WRITTEN INSTRUCTION:
Duplicate everything in the listing from the line containing "Click the 26JUN26 expiration tick label" down to the line containing "click(233, 272)", keeping both of those lines.

Data items:

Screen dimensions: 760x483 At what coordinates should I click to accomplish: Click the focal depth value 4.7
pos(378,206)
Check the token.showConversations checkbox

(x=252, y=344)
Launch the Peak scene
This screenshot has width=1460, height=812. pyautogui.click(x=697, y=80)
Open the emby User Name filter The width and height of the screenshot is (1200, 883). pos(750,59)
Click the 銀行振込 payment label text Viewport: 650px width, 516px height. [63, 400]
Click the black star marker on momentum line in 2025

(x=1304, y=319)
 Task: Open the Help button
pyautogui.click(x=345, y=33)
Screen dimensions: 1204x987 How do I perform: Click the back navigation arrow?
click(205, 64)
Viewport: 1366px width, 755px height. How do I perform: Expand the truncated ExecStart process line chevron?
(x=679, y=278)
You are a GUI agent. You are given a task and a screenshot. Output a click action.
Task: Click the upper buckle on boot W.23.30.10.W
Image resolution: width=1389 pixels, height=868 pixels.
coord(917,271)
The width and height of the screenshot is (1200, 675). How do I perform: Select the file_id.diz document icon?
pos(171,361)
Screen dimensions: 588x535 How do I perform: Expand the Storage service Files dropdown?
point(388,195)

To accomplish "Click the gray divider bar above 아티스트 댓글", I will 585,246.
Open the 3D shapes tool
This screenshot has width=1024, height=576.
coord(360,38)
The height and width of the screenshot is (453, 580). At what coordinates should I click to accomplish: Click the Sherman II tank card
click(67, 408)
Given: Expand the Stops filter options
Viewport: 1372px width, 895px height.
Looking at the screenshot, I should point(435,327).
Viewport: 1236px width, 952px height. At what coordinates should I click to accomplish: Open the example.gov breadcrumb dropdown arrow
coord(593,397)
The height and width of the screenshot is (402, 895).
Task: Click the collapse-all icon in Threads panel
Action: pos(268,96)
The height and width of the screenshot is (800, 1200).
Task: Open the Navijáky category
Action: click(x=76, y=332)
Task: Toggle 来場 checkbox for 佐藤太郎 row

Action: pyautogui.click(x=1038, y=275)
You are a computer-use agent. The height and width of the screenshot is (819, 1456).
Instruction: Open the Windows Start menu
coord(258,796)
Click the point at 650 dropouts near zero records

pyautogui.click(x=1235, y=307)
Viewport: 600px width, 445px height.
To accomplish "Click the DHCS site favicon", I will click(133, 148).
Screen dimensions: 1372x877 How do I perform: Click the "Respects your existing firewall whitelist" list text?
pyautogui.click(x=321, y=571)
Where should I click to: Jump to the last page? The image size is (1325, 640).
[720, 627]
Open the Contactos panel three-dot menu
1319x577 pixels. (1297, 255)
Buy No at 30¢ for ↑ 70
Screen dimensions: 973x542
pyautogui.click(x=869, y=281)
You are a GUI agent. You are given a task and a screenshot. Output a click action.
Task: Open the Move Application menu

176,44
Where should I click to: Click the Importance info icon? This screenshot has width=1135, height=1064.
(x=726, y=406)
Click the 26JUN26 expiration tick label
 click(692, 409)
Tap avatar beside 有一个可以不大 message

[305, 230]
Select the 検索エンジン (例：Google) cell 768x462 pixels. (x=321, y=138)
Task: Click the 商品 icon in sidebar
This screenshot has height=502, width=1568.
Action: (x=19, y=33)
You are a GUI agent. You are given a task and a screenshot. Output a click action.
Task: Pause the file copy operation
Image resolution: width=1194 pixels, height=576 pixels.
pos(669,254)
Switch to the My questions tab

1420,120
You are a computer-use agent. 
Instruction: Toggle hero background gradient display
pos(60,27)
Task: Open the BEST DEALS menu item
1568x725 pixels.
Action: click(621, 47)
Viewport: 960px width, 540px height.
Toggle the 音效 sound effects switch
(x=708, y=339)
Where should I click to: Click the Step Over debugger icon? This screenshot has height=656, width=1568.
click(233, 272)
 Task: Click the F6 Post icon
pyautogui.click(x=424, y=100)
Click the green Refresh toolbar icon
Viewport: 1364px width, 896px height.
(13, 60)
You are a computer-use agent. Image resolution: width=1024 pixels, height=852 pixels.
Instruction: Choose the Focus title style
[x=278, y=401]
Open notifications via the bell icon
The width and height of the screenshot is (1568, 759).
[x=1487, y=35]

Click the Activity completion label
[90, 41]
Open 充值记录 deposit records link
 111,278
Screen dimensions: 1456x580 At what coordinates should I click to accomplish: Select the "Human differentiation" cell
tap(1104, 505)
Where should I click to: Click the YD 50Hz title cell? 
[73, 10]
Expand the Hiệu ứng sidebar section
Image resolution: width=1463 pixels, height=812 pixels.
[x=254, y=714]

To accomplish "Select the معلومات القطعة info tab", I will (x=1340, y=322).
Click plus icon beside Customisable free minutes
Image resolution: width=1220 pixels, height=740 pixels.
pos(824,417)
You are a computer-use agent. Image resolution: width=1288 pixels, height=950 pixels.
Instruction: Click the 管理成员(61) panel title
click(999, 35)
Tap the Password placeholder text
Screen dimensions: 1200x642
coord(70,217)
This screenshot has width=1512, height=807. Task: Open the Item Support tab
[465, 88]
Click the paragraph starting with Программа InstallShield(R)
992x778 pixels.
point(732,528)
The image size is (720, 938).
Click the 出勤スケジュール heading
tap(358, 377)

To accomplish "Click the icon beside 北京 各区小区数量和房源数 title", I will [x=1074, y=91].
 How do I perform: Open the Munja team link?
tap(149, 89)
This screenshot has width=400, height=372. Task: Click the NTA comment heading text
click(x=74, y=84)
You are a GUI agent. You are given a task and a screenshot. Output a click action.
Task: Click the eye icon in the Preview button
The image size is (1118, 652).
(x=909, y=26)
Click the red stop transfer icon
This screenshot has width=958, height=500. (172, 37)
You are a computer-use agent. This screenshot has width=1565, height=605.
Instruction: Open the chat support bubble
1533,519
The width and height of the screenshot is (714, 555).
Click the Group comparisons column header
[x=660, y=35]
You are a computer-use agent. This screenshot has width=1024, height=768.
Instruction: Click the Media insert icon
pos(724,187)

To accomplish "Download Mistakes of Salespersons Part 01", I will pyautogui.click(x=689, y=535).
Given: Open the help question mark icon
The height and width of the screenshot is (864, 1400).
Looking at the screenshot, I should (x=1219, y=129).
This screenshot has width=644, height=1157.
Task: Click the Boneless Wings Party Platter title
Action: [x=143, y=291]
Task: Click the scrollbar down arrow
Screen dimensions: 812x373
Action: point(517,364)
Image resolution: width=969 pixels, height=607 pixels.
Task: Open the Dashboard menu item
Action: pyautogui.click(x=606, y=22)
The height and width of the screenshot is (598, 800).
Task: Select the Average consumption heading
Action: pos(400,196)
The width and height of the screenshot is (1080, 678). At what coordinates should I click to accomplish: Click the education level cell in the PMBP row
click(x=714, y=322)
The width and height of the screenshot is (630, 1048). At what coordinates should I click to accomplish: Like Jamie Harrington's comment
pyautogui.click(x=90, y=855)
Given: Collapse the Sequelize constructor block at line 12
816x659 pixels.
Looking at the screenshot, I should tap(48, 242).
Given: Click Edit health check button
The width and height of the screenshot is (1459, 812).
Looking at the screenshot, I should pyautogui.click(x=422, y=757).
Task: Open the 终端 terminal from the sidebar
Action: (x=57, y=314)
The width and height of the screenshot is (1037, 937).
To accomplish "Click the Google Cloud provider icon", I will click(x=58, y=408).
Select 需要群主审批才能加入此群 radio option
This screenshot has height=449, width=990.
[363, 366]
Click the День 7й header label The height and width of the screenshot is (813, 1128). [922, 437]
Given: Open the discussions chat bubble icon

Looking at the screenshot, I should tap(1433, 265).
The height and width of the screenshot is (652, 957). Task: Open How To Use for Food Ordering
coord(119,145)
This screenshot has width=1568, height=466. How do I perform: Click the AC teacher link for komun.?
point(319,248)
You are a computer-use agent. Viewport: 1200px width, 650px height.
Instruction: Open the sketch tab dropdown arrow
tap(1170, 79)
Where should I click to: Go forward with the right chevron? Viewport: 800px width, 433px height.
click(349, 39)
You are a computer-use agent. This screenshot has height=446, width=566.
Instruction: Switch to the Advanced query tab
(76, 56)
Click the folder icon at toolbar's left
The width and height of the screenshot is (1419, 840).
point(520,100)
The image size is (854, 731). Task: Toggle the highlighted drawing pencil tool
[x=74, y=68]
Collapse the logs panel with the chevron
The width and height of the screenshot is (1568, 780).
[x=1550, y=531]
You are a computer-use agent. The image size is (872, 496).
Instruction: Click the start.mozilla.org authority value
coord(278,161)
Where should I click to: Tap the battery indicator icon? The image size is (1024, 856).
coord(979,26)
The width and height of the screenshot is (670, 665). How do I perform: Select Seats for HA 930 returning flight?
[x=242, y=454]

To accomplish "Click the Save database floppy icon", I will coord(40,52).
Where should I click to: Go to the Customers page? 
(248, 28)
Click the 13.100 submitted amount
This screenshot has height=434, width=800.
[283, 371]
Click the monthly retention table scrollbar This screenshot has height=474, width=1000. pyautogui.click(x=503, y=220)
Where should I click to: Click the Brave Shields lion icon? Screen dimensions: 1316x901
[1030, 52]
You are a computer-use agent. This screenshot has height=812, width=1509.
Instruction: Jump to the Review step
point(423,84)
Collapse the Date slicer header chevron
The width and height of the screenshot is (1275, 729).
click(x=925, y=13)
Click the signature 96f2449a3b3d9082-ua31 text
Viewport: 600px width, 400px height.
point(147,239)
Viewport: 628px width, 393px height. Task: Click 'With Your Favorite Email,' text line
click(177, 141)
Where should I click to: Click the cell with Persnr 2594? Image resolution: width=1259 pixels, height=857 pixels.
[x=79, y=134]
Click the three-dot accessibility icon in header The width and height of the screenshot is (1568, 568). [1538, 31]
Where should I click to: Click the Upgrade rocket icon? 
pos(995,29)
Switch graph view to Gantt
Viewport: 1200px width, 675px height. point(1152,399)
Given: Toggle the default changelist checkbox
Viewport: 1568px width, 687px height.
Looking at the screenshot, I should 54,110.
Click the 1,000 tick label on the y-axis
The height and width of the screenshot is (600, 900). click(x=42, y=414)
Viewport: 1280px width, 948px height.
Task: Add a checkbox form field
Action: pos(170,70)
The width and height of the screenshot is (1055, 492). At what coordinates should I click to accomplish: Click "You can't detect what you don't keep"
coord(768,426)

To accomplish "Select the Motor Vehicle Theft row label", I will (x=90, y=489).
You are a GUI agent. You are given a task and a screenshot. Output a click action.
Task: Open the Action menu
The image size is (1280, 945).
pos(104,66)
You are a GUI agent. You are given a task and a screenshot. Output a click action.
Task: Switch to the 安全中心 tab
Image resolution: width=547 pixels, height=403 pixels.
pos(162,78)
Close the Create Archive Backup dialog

RESPONSE TO THE EXERCISE:
Click the 26JUN26 expiration tick label
 click(692, 409)
Tap avatar beside 有一个可以不大 message

[305, 230]
Select the 検索エンジン (例：Google) cell 768x462 pixels. (x=321, y=138)
Task: Click the 商品 icon in sidebar
This screenshot has height=502, width=1568.
Action: (x=19, y=33)
You are a GUI agent. You are given a task and a screenshot. Output a click action.
Task: Pause the file copy operation
Image resolution: width=1194 pixels, height=576 pixels.
pos(669,254)
Switch to the My questions tab

1420,120
You are a computer-use agent. 
Instruction: Toggle hero background gradient display
pos(60,27)
Task: Open the BEST DEALS menu item
1568x725 pixels.
Action: click(621, 47)
Viewport: 960px width, 540px height.
Toggle the 音效 sound effects switch
(x=708, y=339)
Where should I click to: Click the Step Over debugger icon? This screenshot has height=656, width=1568.
click(233, 272)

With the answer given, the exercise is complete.